Una vez, vi el diminuto nido de un colibrí, ramitas casi
imperceptibles contenían el mayor tesoro de una madre de alas extremadamente
inquietas. En otra ocasión, me vi rodeado de cabras montesas afilando sus
cornamentas en un tronco caído. Acaricié
caballos, mis dedos palparon la fortaleza de sus mandíbulas y me fue imposible
no emocionarme ante la inocencia de su mirada. He jugado con perritos y dejé
que sus patas sucias embarren mi ropa.
He conectado con la vida, ya sea en forma humana, animal o
vegetal, todas definiciones que tan solo buscan categorizar, en pos de
simplificar la realidad. Cuando en verdad, la naturaleza es simple de por sí. He
vivido lo suficiente como para darme cuenta de que lo único complicado es
nuestra mente, que en su afán de explicar todo, a veces no explica nada.
He tenido tiempo de sobra para sacar conclusiones, crear
esquemas y dar explicaciones, me he llenado la cabeza de conceptos e ideas,
todo para que al final, decida tirarlo todo por la borda. Porque si de algo me
ha servido mi vida, ha sido para darme cuenta, de que tal vez no sea un simple
puñado de músculos y articulaciones arrastrando un cerebro que lo controla
todo, no, quizás nunca hubo separación entre mis ojos y aquel colibrí, ni distancia
alguna entre las personas, tampoco barreras hacia el cielo o fronteras entre
las rocas y el mar.

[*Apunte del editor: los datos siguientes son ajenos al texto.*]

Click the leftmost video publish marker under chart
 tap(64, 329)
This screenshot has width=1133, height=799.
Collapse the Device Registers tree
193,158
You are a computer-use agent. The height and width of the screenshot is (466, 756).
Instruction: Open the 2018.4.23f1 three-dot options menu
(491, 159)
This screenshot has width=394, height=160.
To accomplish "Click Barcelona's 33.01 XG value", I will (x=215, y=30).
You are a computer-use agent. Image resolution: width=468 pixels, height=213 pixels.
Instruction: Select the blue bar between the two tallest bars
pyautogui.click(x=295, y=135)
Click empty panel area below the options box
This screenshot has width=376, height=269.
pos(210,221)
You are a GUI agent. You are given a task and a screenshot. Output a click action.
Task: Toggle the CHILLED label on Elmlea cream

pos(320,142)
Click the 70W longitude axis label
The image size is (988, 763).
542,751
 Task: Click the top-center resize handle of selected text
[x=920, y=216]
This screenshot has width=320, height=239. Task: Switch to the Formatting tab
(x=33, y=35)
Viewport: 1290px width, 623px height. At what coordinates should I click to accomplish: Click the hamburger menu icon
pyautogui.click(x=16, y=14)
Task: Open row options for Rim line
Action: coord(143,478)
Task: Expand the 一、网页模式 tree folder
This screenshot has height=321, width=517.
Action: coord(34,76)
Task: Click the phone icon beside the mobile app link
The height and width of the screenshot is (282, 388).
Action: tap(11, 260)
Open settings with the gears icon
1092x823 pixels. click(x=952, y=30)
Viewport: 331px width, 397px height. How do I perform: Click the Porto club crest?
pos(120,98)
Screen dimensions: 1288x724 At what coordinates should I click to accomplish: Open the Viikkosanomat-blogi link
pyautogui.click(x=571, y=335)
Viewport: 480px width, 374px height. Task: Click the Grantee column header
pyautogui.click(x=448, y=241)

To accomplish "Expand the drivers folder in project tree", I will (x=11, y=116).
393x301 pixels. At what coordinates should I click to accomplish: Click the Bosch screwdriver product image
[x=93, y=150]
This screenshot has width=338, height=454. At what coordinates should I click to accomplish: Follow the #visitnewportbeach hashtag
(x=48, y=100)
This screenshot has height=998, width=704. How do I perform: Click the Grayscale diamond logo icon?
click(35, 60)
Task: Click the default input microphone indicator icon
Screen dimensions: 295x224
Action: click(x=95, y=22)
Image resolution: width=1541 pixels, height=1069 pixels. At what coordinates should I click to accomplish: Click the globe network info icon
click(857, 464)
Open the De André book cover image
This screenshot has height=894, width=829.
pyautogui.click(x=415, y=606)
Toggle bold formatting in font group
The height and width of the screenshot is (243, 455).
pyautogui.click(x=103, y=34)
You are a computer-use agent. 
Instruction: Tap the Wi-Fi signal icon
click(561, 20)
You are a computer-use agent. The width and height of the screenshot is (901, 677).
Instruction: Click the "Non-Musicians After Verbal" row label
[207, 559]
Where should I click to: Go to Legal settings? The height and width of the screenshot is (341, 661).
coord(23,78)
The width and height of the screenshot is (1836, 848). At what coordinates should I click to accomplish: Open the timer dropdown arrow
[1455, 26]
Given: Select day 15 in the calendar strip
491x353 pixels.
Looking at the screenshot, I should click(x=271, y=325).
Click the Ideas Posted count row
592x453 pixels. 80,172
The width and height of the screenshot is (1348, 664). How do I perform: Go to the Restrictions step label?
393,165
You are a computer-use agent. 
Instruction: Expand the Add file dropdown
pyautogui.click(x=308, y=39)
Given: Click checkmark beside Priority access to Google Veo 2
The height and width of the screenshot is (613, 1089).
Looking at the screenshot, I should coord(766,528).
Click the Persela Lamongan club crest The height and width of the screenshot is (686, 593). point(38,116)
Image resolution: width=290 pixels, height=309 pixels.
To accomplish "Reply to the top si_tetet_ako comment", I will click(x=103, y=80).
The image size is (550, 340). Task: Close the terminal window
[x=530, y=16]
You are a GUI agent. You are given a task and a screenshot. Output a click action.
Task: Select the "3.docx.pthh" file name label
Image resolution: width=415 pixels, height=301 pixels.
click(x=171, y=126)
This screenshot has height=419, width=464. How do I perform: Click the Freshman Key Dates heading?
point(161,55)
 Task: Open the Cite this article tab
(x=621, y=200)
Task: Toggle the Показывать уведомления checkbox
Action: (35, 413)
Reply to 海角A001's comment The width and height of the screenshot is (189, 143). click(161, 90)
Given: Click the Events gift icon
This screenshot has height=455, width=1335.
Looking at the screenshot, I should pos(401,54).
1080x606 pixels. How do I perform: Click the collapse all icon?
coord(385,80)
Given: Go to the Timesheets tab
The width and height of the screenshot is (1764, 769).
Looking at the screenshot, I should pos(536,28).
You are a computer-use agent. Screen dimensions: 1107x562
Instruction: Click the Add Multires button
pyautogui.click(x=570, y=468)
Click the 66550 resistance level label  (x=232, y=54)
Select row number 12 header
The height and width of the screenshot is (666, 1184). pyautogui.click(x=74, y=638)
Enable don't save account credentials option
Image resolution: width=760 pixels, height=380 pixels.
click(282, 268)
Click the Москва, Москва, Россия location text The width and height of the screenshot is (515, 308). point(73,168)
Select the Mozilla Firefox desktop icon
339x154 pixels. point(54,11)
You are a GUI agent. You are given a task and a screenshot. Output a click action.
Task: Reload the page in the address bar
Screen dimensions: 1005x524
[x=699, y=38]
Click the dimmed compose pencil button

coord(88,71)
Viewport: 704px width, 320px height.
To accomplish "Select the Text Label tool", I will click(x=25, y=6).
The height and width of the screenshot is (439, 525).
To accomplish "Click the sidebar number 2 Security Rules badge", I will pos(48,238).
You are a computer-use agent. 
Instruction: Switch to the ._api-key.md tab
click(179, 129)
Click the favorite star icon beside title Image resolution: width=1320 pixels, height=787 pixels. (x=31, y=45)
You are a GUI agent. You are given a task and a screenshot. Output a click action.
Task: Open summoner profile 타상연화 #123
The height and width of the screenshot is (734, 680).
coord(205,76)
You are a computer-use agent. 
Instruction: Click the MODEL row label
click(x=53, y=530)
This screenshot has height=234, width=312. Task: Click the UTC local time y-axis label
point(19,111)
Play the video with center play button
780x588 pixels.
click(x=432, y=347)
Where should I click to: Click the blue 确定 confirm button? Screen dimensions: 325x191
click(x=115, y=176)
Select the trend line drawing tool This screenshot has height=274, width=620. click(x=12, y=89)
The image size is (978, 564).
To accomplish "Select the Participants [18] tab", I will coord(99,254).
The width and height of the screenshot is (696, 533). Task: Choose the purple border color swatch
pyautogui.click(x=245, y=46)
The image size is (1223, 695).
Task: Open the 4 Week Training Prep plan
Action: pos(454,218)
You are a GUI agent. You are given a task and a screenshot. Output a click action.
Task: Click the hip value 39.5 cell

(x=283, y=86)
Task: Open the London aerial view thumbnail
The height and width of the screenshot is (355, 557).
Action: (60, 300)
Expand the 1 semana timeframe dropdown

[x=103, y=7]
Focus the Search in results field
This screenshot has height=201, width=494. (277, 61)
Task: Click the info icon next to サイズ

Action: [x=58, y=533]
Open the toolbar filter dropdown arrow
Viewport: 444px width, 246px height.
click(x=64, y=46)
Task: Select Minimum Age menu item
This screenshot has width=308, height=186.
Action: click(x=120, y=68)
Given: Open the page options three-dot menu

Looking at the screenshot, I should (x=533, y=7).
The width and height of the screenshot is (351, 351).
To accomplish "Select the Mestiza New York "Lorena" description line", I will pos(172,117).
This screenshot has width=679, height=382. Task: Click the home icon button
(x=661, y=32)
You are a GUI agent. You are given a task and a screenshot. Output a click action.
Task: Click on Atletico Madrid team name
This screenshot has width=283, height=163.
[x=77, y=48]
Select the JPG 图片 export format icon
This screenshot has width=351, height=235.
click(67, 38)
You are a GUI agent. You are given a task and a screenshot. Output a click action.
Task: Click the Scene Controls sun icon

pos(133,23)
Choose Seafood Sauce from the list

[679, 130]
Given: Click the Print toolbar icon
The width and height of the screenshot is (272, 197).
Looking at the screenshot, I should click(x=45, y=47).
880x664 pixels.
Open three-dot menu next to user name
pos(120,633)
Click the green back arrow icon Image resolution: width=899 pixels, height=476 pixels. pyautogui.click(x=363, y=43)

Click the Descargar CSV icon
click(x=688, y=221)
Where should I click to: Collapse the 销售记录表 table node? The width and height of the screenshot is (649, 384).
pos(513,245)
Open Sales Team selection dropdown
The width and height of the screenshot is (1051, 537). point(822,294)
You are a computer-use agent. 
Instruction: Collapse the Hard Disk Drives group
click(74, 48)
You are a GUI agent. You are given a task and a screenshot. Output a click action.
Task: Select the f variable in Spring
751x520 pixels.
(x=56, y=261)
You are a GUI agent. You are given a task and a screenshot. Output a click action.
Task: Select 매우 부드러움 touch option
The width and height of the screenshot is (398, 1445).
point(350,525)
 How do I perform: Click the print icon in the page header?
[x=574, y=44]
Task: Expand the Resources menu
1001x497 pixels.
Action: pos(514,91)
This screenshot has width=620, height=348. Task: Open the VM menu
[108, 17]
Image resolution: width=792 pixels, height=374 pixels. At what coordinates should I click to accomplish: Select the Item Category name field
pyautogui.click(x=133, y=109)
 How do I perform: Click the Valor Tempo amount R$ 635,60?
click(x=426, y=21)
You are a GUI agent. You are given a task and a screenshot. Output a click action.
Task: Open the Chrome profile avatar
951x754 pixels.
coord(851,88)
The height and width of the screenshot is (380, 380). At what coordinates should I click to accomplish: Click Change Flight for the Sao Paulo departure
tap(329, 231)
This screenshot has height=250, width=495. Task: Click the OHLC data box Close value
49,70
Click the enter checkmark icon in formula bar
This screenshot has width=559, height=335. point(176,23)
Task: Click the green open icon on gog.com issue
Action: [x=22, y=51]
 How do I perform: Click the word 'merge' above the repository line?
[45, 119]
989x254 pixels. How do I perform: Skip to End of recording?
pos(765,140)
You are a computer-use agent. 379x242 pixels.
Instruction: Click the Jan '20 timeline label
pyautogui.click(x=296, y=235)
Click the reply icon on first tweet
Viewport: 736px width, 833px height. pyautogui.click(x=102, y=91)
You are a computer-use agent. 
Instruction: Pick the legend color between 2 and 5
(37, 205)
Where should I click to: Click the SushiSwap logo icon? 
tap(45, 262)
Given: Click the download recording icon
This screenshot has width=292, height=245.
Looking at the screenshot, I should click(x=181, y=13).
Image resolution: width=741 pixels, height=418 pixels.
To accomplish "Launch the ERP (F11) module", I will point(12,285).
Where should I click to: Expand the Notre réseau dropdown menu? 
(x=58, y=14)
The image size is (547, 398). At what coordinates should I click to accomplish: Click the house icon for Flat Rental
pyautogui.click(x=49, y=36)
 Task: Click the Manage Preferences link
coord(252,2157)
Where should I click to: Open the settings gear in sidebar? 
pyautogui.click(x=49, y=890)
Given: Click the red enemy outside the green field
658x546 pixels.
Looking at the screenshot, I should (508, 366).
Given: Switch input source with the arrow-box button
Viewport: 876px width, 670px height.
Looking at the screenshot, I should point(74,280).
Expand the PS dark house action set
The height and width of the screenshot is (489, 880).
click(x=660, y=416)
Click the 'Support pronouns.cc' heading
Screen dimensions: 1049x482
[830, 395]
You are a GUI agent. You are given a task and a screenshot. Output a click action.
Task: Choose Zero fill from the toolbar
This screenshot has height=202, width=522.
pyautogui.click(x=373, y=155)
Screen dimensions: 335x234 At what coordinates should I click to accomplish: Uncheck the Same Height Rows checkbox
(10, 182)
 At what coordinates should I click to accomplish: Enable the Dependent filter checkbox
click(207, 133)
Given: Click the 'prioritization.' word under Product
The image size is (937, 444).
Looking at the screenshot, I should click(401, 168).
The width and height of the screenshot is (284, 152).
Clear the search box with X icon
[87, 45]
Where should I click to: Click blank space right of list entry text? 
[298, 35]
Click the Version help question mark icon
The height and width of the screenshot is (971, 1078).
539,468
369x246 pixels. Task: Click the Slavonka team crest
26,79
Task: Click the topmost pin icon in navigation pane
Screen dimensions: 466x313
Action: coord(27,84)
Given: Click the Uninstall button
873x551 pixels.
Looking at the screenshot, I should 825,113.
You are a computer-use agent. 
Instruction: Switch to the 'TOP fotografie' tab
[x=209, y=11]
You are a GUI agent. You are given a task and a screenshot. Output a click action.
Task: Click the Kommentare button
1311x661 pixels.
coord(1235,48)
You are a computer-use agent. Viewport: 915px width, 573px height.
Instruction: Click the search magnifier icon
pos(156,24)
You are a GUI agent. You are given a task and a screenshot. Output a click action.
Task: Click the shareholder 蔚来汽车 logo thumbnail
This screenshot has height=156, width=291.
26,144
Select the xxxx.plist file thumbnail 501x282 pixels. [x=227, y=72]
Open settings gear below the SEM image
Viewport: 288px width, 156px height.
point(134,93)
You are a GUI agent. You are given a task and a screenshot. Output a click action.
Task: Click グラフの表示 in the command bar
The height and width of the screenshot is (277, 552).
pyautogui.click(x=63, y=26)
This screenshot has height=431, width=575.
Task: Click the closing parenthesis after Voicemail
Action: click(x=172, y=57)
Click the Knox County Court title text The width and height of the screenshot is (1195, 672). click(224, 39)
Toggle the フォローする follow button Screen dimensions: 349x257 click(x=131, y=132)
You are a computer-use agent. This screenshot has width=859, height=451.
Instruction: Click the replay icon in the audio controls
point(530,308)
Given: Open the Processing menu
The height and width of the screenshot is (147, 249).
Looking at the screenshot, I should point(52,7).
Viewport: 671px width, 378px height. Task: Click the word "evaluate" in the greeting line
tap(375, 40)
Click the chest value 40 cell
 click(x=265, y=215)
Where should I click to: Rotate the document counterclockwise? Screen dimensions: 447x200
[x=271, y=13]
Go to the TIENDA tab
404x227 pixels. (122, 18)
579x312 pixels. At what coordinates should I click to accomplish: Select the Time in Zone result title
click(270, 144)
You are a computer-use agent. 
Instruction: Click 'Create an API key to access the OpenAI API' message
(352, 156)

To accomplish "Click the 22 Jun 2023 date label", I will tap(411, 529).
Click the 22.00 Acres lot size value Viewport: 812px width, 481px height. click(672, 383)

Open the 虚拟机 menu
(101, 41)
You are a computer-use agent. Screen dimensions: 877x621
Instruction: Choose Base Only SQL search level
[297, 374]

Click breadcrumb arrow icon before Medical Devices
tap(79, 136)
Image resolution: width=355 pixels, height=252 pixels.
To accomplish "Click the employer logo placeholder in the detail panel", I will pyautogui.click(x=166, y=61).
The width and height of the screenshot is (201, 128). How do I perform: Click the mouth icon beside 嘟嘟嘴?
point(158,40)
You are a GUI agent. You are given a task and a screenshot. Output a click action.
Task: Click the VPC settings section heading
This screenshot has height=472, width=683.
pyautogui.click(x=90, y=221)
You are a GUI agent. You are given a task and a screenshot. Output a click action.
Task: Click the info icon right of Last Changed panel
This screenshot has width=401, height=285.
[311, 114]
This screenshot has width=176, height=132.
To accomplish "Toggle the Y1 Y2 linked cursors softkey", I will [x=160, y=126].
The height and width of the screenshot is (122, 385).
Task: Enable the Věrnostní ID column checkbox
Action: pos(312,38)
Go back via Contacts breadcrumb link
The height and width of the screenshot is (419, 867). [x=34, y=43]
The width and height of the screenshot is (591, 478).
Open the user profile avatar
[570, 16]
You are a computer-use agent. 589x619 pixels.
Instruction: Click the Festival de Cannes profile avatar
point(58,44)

Una vocecilla de racionalidad me pide que pare, que no siga
aventurándome a decir cosas tan insensatas e inverosímiles, me invita a
regresar a la realidad, me dice que la vida es corta, que se mide en años, que
los cuerpos se desgastan y el tiempo se agota, me susurra que he vivido muy
poco y que por eso todavía fantaseo con algo distinto, pero que no me preocupe,
que no tardaré en asimilar el crudo mundo real.
Ante estas dudas, que emanan directamente desde nuestro
interior, tendemos a buscar desesperadamente terreno firme en el que
refugiarnos, a encontrar respuestas, formular teorías, aferrarnos a cualquier
resquicio de certeza, porque nos da miedo dudar, nos da miedo enfrentarnos a la
pregunta de si hay algo más, nos da miedo adentrarnos en ese territorio
desconocido al que la mente no puede llegar.
Yo tengo miedo, pero todo lo que he vivido me ha traído
hasta aquí, a esta encrucijada entre la sensatez y la locura, entre el
pensamiento y el más puro instinto y una vez más, lejos de tener que elegir,
tan solo cierro los ojos y vivo, porque hay vida en mí, siempre la hubo y de
algún modo siempre la habrá, porque del mismo modo que parte de los nísperos
que ayer desayuné forman parte de mí, lo hace el pensamiento, mi cuerpo y la
llamada conciencia superior, todo indisoluble, construyendo pieza a pieza una
obra magistral, la vida, porque en realidad no es mía, ni nunca lo fue, porque
tan solo soy y siempre seré, y quizás resulte difícil de entender, pero que le
voy a hacer, esto es todo lo que por ahora sé.